In the circumstances, Ronnie Whelan felt his own frustrations. He was struggling to get a run in the side but was the retiring sort and not inclined to confront the manager.
A few days before the Manchester City match he finally found the courage to do what Rush had done: put his inhibitions aside and arrive at Paisley’s door to ask when, if ever, he would get a decent run in the team. He’d been a part of Liverpool’s brightest moment that autumn – the 3–1 win over Everton at Anfield –
but, Rush-like, had been consigned right back to the reserves.
Whelan remembers Paisley had the Racing Post spread over the table when he stepped inside and spilled his anxieties out. How could he prove himself without playing? When would he get a run? What was the story?
The conversation was shorter than Rush’s. Why hadn’t Whelan been to see him earlier? Paisley asked.

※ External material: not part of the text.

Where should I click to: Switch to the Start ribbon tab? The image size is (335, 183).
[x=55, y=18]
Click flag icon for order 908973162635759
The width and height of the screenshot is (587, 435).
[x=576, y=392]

Whelan got the sense that Paisley was actually pleased he had knocked on the door. He fell into that category of player whom Paisley wanted to see doing so and perhaps it was the deference he had shown which provoked a different reaction to the one experienced by Rush. The manager was also more convinced of the Irishman’s potential than of Rush’s. It was only his strength of character that remained to be tested, and this encounter suggested he might have it. Whelan struggled to muster any kind of reply and the few words Paisley uttered by way of a follow-up were fairly incomprehensible, too. The next minute Whelan was back outside in the manager’s secretary’s office.
‘He was probably waiting to find out from me if I really believed I was ready for the first team,’ he reflected later. ‘He knew I was a shy lad. He probably knew I wasn’t the type to go banging on a manager’s door, and the fact that I did go to him maybe convinced him that I was ready.’ Whelan played against Manchester City, not knowing as he ran out to play on a crisp Anfield pitch showing evidence of the week’s snowfalls that it would represent the low point of Liverpool’s winter. The match, in which Liverpool lost 3–1, was a disaster from start to finish. City goalkeeper Joe Corrigan was struck with a glass bottle. City manager John Bond instructed his players to take to the floor when their bus was attacked with missiles as it pulled out of Anfield. And Paisley’s team were humbled.